BACKGROUND: Immune checkpoint inhibitors, the most widespread class of immunotherapies, have demonstrated unique response patterns that are not always adequately captured by traditional response criteria such as the Response Evaluation Criteria in Solid Tumors or even immune-specific response criteria. These response metrics rely on monitoring tumor growth, but an increase in tumor size and/or appearance after starting immunotherapy does not always represent tumor progression, but also can be a result of T cell infiltration and thus positive treatment response. Therefore, non-invasive and longitudinal monitoring of T cell infiltration are needed to assess the effects of immunotherapies such as checkpoint inhibitors. Here, we proposed an innovative concept that a sufficiently large influx of tumor infiltrating T cells, which have a smaller diameter than cancer cells, will change the diameter distribution and decrease the average size of cells within a volume to a degree that can be quantified by non-invasive MRI. METHODS: We validated our hypothesis by studying tumor response to combination immune-checkpoint blockade (ICB) of anti-PD-1 and anti-CTLA4 in a mouse model of colon adenocarcinoma (MC38).

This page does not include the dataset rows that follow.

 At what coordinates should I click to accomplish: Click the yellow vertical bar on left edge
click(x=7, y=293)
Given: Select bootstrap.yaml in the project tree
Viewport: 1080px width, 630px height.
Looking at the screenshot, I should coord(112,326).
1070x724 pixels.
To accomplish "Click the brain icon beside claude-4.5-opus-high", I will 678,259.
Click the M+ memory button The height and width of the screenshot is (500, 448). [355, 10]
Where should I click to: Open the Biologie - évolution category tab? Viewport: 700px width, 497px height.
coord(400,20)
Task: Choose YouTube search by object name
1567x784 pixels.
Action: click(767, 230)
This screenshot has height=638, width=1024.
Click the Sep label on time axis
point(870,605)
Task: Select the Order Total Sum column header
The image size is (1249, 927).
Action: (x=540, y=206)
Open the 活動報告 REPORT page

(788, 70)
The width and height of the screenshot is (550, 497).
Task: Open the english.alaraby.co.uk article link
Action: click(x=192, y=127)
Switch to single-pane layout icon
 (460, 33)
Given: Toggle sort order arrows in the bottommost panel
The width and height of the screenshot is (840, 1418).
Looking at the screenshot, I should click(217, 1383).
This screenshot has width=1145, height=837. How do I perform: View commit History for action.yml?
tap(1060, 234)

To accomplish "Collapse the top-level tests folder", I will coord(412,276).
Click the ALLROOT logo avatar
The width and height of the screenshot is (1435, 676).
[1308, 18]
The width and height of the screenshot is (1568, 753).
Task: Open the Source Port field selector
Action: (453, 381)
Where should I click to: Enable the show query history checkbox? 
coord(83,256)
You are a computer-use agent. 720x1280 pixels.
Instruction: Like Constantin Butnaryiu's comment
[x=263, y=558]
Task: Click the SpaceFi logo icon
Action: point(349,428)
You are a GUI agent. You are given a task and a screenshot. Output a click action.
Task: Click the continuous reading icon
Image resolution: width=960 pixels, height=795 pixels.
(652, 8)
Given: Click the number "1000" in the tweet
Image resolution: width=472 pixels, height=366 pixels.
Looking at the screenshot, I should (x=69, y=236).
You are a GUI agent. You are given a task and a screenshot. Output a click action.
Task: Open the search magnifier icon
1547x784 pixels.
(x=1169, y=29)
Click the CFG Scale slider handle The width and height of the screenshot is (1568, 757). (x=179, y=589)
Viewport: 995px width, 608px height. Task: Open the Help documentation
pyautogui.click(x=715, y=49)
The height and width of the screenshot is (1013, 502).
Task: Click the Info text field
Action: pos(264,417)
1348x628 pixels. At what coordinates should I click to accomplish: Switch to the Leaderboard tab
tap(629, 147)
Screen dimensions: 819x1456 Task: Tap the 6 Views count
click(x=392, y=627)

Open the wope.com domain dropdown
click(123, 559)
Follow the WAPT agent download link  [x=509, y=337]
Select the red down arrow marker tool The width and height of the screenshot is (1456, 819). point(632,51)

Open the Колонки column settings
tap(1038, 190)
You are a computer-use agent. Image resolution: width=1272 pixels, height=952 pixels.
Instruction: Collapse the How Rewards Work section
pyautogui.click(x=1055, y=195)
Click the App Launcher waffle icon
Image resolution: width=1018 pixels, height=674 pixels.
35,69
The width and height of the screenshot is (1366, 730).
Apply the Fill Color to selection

The response was monitored longitudinally using Imaging Microstructural Parameters Using Limited Spectrally Edited Diffusion (IMPULSED), a diffusion MRI-based method which has been previously shown to non-invasively map changes in intracellular structure and cell sizes with the spatial resolution of MRI, in cell cultures and in animal models. Tumors were collected for immunohistochemical and flow cytometry analyzes immediately after the last imaging session. RESULTS: Immunohistochemical analysis revealed that increased T cell infiltration of the tumors results in a decrease in mean cell size (eg, a 10% increase of CD3(+) T cell fraction results a ~1 µm decrease in the mean cell size). IMPULSED showed that the ICB responders, mice with tumor volumes were less than 250 mm(3) or had tumors with stable or decreased volumes, had significantly smaller mean cell sizes than both Control IgG-treated tumors and ICB non-responder tumors. CONCLUSIONS: IMPULSED-derived cell size could potentially serve as an imaging marker for differentiating responsive and non-responsive tumors after checkpoint inhibitor therapies, a current clinical challenge that is not solved by simply monitoring tumor growth.